What is needed is a verbatim copy of each record below.

(Items from a dataset)
=======

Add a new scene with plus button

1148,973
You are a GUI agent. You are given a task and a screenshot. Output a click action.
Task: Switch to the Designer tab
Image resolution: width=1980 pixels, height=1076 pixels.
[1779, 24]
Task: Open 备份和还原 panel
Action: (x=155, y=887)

=======

→ **Your solution**
Add a new scene with plus button

1148,973
You are a GUI agent. You are given a task and a screenshot. Output a click action.
Task: Switch to the Designer tab
Image resolution: width=1980 pixels, height=1076 pixels.
[1779, 24]
Task: Open 备份和还原 panel
Action: (x=155, y=887)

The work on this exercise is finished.